Hacker News new | ask | show | jobs
by dionidium 1531 days ago
It's notoriously difficult to make region-to-region comparisons using city crime data, so much so that the FBI explicitly warns against it on their crime-reporting website. [0]

The problem is that things change a lot from neighborhood to neighborhood -- the worst neighborhoods for crime are much worse than the best neighborhoods for crime. Second, municipal boundaries are mostly historical accidents; cities don't stop at their borders. Some cities draw their borders to include almost their entire surrounding region; others (like San Francisco) include a very tiny portion of their region. Depending on where the crime in the region happens to be, this can make a big difference. Why is Brooklyn part of NYC, but Jersey isn't? Why is Oakland not part of San Francisco, but Queens is part of NYC? Why are all the old inner-ring suburbs in Chicago a part of Chicago-proper, while none of the old inner-ring suburbs of St. Louis are part of St. Louis-proper?

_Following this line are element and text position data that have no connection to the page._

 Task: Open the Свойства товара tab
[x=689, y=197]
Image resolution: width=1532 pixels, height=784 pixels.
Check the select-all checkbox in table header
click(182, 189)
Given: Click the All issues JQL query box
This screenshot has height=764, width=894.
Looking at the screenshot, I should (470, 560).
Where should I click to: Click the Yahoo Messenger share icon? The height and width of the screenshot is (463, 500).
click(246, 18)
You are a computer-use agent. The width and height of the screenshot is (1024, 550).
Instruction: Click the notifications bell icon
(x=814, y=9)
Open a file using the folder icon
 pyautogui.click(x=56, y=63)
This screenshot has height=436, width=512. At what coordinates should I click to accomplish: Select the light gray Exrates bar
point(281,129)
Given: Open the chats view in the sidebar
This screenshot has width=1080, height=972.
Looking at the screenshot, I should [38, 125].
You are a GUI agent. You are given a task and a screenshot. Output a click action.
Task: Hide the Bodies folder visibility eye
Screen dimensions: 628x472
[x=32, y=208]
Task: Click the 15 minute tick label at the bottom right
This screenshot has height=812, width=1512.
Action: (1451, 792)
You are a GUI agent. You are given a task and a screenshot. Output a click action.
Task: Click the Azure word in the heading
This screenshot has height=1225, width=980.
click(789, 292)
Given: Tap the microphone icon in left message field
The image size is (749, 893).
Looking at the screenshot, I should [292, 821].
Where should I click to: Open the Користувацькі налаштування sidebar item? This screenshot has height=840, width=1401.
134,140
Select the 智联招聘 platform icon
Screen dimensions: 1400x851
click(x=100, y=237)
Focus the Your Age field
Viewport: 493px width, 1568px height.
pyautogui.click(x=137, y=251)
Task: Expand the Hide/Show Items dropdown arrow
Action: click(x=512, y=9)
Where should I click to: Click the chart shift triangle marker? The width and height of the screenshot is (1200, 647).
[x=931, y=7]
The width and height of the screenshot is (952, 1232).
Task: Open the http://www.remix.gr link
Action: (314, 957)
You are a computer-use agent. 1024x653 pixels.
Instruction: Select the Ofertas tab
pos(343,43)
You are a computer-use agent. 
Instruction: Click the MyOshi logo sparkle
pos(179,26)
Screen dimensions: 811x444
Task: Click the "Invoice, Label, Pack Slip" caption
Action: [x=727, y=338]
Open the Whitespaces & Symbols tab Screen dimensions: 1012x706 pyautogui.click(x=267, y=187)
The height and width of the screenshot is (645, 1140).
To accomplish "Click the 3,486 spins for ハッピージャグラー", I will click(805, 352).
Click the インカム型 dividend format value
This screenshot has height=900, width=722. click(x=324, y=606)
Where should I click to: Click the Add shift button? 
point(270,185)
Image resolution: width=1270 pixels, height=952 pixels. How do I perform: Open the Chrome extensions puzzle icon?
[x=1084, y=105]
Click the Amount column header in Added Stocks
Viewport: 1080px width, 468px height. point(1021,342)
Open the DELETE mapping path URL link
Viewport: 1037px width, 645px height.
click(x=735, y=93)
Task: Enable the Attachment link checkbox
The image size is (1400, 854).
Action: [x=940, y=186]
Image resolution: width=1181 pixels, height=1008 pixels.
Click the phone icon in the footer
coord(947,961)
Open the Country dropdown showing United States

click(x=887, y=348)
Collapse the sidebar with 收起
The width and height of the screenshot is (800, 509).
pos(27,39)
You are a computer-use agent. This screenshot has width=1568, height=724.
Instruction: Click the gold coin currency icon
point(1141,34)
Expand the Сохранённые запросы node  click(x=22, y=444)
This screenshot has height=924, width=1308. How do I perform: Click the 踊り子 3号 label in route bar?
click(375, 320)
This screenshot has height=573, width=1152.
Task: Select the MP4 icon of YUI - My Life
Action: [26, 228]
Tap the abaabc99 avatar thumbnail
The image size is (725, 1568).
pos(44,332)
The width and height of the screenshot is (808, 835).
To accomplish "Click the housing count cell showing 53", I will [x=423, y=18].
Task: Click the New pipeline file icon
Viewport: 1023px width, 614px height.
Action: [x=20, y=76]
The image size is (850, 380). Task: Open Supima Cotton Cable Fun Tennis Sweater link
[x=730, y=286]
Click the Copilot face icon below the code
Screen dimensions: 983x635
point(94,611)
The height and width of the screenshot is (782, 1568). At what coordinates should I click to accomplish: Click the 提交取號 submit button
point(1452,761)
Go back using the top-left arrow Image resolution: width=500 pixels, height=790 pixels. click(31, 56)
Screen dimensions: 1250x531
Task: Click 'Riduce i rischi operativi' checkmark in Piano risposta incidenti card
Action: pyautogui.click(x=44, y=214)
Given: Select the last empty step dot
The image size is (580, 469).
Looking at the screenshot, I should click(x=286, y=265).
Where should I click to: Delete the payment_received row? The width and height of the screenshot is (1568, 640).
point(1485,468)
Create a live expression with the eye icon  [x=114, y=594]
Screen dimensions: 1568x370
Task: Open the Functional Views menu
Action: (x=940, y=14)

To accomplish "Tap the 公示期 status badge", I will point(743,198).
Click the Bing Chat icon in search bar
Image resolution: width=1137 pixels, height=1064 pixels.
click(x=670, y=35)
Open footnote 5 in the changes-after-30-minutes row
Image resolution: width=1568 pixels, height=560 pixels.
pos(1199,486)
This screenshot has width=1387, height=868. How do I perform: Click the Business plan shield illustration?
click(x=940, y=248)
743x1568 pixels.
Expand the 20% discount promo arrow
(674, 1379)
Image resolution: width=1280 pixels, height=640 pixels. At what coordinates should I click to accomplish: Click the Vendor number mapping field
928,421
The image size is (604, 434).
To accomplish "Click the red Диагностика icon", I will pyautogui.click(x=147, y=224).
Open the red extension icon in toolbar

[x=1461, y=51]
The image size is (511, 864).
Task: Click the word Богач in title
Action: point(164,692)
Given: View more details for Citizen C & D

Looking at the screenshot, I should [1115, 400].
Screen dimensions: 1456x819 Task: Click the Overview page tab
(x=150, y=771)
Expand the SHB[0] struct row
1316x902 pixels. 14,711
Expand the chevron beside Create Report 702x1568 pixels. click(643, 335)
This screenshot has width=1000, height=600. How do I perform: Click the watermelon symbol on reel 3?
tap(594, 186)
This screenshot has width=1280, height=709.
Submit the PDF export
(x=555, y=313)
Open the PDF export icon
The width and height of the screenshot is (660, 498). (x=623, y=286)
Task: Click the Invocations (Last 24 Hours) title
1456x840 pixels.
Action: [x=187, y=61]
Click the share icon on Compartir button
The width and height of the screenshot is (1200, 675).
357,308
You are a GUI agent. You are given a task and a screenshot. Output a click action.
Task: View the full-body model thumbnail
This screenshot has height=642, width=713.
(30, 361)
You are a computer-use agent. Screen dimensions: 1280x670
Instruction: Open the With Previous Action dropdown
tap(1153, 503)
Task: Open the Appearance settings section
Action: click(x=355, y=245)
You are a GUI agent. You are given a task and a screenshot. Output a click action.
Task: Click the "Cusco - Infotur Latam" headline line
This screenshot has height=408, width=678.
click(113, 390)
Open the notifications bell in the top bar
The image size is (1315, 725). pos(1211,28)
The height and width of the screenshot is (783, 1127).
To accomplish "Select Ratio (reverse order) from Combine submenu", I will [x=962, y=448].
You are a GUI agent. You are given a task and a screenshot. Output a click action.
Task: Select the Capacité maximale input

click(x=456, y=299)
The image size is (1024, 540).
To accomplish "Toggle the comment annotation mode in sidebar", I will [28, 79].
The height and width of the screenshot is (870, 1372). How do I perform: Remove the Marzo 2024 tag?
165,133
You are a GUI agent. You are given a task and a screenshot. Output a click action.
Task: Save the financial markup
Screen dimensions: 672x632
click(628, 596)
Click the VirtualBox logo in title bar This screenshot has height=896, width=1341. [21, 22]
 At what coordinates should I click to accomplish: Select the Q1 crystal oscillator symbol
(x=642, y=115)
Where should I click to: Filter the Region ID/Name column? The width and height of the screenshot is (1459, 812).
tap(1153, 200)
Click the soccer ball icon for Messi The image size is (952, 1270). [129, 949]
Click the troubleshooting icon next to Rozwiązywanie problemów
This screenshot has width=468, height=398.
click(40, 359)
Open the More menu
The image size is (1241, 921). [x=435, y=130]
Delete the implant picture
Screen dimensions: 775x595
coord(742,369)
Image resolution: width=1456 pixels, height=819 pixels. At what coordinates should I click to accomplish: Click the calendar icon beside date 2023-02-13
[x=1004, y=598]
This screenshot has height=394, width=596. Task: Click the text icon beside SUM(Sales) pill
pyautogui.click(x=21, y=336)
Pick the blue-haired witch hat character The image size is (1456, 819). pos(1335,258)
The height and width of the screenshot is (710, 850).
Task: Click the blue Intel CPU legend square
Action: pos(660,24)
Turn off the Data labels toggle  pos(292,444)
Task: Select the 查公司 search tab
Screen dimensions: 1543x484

These are just historical accidents that don't matter much if you're a human being walking around, but they have huge impacts on how statistics are compiled in each region.

So, OK, say you solve that problem by only looking at MSAs or "urbanized areas" so that you can normalize the comparison between "cities." That solves the problem, right?

Does it?

You still have the issue that you might be comparing one region with a relatively high rate of crime spread across its entire footprint to another city that has sky-high rates of crime in 5 neighborhoods and is relatively safe everywhere else. Which city has "higher" crime? Can you tell just by looking at its region-wide per-capita crime rates? Is that even a question statistics can answer, or is it philosophy? (See: the old joke about Bill Gates walking into a coffeeshop and drastically raising the average income of everybody inside.)

It's a hard problem.

[0] I see now that someone else already posted the link: https://news.ycombinator.com/item?id=30958622

1 comments

Yes, agreed that it's a hard problem, bordering on philosophy. Feeling safe, is a unique individual experience that won't show up in the data.

But in response to the claim from the article that "SF is not safe", I don't know a better way to analyze the claim that crime stats, even though it's imperfect for all the reasons you mentioned.